6. The temperature-control device (10) as claimed in claim 1, characterized in that a fluid used in the cooling circuit is a dielectric fluid.

7. The temperature-control device (10) as claimed in claim 1, characterized in that at least one connecting element (40) for electrical energy storage units (18, 42) is mounted at least partially inside a fluid line (16) of the cooling circuit of the temperature-control device (10).

8. The temperature-control device (10) as claimed in claim 7, characterized in that at least that part of the at least one connecting element (40) which is mounted inside the fluid line (16) of the cooling circuit has an additional surface coating.

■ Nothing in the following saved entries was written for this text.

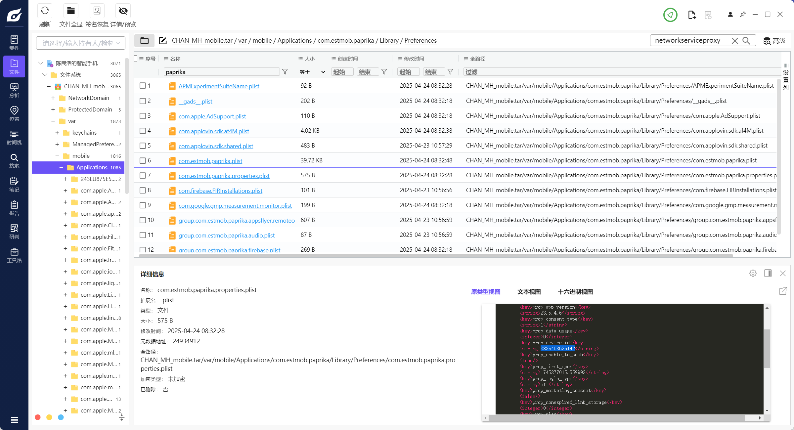
Task: Open the Location (位置) sidebar section
Action: (14, 113)

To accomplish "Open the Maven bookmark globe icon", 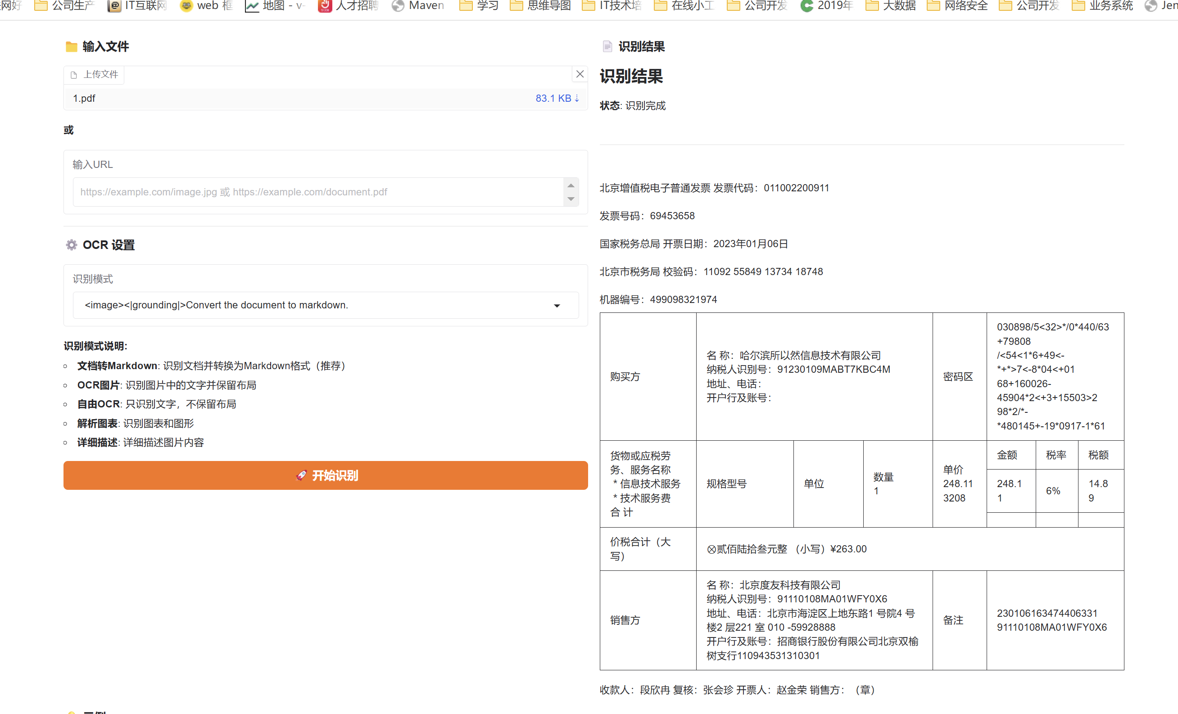I will pos(398,6).
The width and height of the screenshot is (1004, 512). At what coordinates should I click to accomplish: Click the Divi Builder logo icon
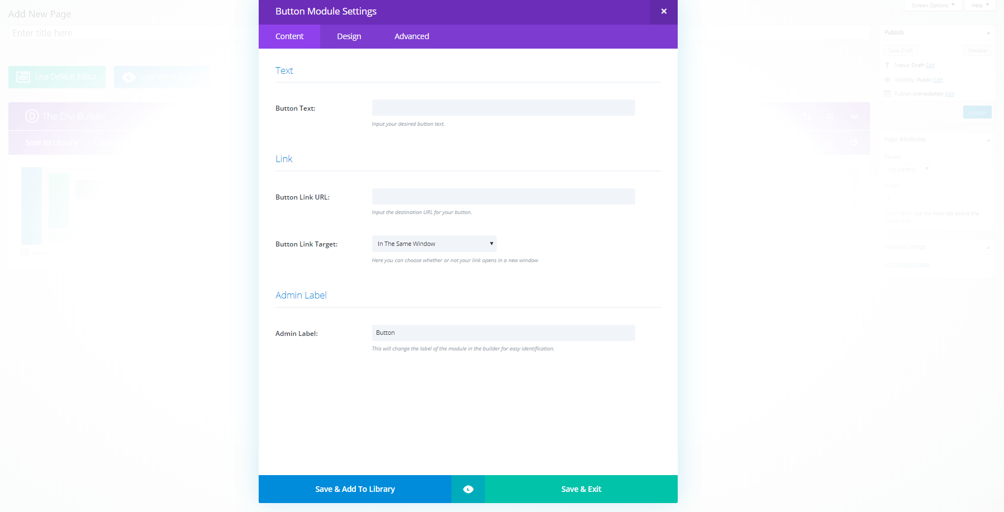tap(32, 116)
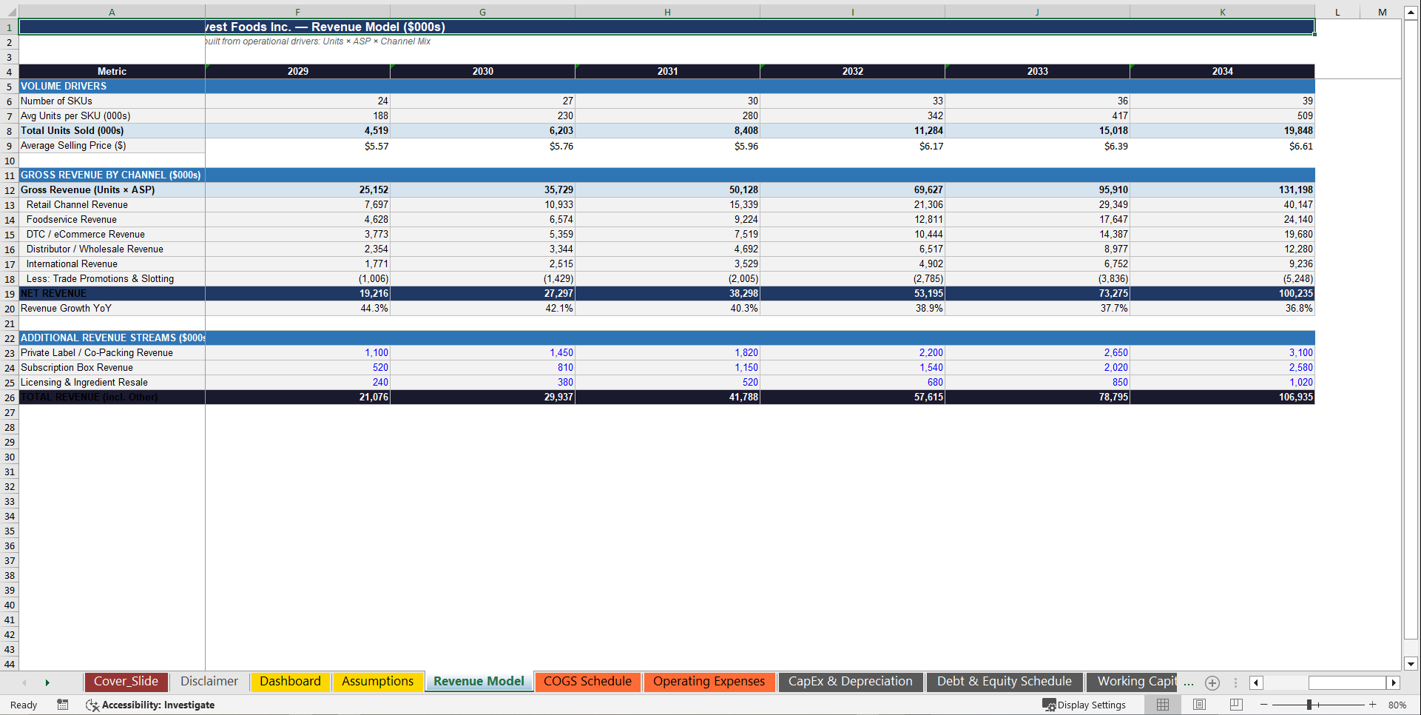Switch to Normal view in the status bar

1162,705
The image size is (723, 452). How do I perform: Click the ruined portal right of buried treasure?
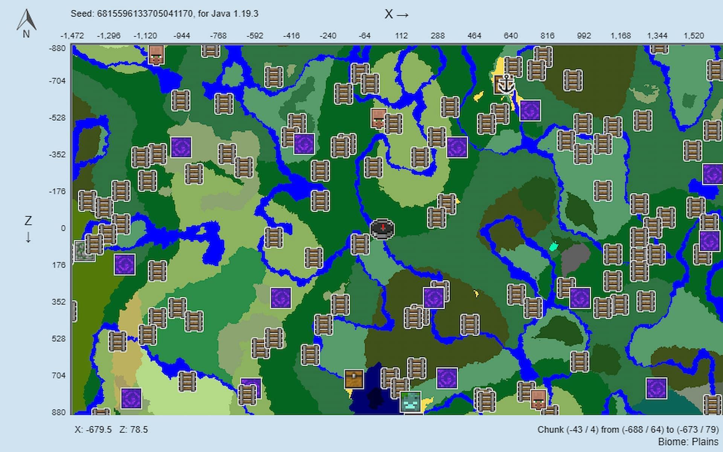tap(447, 378)
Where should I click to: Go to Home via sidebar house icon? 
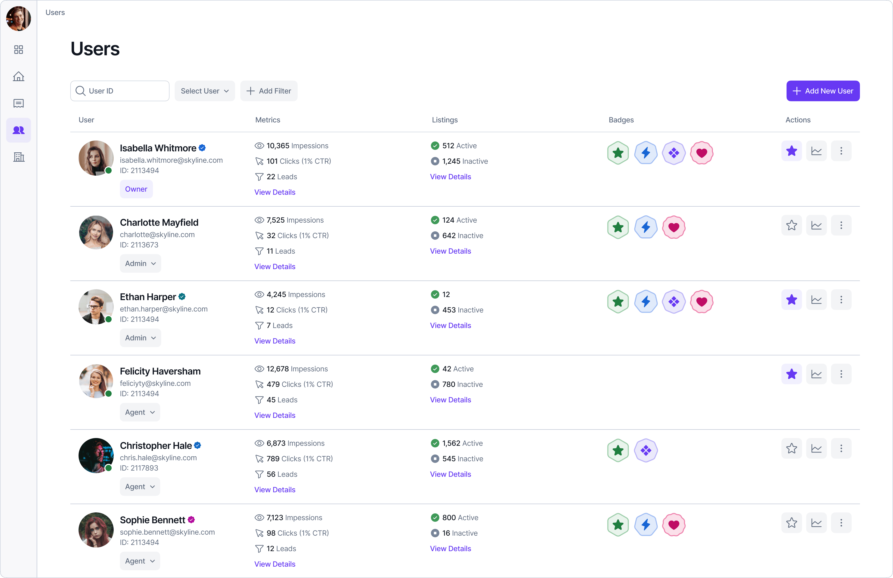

9. A method for operating a temperature-control device (10) of an electrical energy storage unit (18, 42), the temperature-control device comprising a fluid-based cooling circuit, that the method comprising, when use of the electrical energy storage unit (18, 42) is below a defined power level, supplying a fluid used in the cooling circuit almost completely to a fluid storage container (14) which is surrounded at least partially by thermal insulation (15).

10. The method as claimed in claim 9, characterized in that, if necessary, the temperature of the fluid stored in the thermally insulated fluid storage container (14) is controlled by way of a heating element (20) and/or a heat exchanger (30).

11. An electrical energy storage system comprising at least one electrical energy storage unit (18, 42), wherein the electrical energy storage system comprises a temperature-control device (10) as claimed in claim 1.

12. The electrical energy storage system as claimed in claim 11, characterized in that at least one electrical energy storage unit (18, 42) is surrounded at least partially by the fluid used in the cooling circuit.

13. (canceled)

14. An electrical energy storage system comprising at least one electrical energy storage unit (18, 42), wherein the electrical energy storage system comprises means for carrying out the method as claimed in claim 9.

15. The electrical energy storage system as claimed in claim 14, characterized in that at least one electrical energy storage unit (18, 42) is surrounded at least partially by the fluid used in the cooling circuit.

16. The electrical energy storage system as claimed in claim 14, characterized in that, if necessary, the temperature of the fluid stored in the thermally insulated fluid storage container (14) is controlled by way of a heating element (20) and/or a heat exchanger (30).